**Work task:** Print every record below exactly as written.

**Saved data entries:**

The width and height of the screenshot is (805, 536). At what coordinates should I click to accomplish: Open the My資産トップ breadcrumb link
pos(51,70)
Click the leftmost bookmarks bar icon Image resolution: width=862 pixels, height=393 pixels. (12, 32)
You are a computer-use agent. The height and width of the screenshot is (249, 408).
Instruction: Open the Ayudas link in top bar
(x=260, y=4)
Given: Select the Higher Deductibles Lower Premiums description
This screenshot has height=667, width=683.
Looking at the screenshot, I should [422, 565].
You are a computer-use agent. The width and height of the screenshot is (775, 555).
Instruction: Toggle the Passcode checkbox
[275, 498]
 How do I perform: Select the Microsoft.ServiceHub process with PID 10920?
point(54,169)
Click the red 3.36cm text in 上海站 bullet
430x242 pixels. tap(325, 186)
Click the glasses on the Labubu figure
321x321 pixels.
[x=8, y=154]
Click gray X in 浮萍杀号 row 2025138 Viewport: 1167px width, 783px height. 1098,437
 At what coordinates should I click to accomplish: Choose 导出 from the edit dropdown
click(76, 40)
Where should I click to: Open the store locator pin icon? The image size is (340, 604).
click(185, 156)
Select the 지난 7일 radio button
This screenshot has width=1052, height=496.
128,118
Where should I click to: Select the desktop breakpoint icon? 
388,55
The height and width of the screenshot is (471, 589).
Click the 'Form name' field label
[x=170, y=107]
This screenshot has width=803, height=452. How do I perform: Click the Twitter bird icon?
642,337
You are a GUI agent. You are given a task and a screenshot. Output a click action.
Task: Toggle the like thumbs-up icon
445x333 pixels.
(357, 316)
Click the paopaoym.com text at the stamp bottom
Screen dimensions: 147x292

**Response:**
The width and height of the screenshot is (805, 536). At what coordinates should I click to accomplish: Open the My資産トップ breadcrumb link
pos(51,70)
Click the leftmost bookmarks bar icon Image resolution: width=862 pixels, height=393 pixels. (12, 32)
You are a computer-use agent. The height and width of the screenshot is (249, 408).
Instruction: Open the Ayudas link in top bar
(x=260, y=4)
Given: Select the Higher Deductibles Lower Premiums description
This screenshot has height=667, width=683.
Looking at the screenshot, I should [422, 565].
You are a computer-use agent. The width and height of the screenshot is (775, 555).
Instruction: Toggle the Passcode checkbox
[275, 498]
 How do I perform: Select the Microsoft.ServiceHub process with PID 10920?
point(54,169)
Click the red 3.36cm text in 上海站 bullet
430x242 pixels. tap(325, 186)
Click the glasses on the Labubu figure
321x321 pixels.
[x=8, y=154]
Click gray X in 浮萍杀号 row 2025138 Viewport: 1167px width, 783px height. 1098,437
 At what coordinates should I click to accomplish: Choose 导出 from the edit dropdown
click(76, 40)
Where should I click to: Open the store locator pin icon? The image size is (340, 604).
click(185, 156)
Select the 지난 7일 radio button
This screenshot has width=1052, height=496.
128,118
Where should I click to: Select the desktop breakpoint icon? 
388,55
The height and width of the screenshot is (471, 589).
Click the 'Form name' field label
[x=170, y=107]
This screenshot has width=803, height=452. How do I perform: Click the Twitter bird icon?
642,337
You are a GUI agent. You are given a task and a screenshot. Output a click action.
Task: Toggle the like thumbs-up icon
445x333 pixels.
(357, 316)
Click the paopaoym.com text at the stamp bottom
Screen dimensions: 147x292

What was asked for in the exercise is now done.